BEGIN

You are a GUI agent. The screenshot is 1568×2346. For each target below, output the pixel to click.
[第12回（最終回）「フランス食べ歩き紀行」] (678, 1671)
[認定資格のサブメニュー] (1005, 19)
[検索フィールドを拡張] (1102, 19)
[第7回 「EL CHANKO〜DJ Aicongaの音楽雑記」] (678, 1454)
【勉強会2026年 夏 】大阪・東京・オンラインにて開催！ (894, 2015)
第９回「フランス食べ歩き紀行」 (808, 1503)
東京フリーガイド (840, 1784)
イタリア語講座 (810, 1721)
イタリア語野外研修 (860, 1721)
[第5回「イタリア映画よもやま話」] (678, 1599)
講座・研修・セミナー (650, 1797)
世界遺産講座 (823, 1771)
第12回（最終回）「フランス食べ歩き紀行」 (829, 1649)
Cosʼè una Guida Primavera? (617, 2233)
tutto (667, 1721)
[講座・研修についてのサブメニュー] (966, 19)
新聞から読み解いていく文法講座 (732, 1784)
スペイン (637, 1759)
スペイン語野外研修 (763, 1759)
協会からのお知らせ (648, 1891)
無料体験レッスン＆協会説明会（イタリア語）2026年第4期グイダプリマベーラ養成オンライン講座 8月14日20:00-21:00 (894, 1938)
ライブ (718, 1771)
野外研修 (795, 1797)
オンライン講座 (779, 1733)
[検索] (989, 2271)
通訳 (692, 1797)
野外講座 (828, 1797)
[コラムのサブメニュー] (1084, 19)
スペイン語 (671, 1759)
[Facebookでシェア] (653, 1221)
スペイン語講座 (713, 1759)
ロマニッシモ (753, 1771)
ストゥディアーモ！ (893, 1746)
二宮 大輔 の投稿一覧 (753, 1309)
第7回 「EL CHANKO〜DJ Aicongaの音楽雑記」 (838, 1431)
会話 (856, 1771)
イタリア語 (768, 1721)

END

EXERCISE INSTRUCTIONS
Everything from the line with "tutto (667, 1721)" to the last line of the entries is to be written out exactly; omit all earlier lines.

SOLUTION FOR THIS TASK
tutto (667, 1721)
[講座・研修についてのサブメニュー] (966, 19)
新聞から読み解いていく文法講座 (732, 1784)
スペイン (637, 1759)
スペイン語野外研修 (763, 1759)
協会からのお知らせ (648, 1891)
無料体験レッスン＆協会説明会（イタリア語）2026年第4期グイダプリマベーラ養成オンライン講座 8月14日20:00-21:00 (894, 1938)
ライブ (718, 1771)
野外研修 (795, 1797)
オンライン講座 (779, 1733)
[検索] (989, 2271)
通訳 (692, 1797)
野外講座 (828, 1797)
[コラムのサブメニュー] (1084, 19)
スペイン語 (671, 1759)
[Facebookでシェア] (653, 1221)
スペイン語講座 (713, 1759)
ロマニッシモ (753, 1771)
ストゥディアーモ！ (893, 1746)
二宮 大輔 の投稿一覧 (753, 1309)
第7回 「EL CHANKO〜DJ Aicongaの音楽雑記」 (838, 1431)
会話 (856, 1771)
イタリア語 (768, 1721)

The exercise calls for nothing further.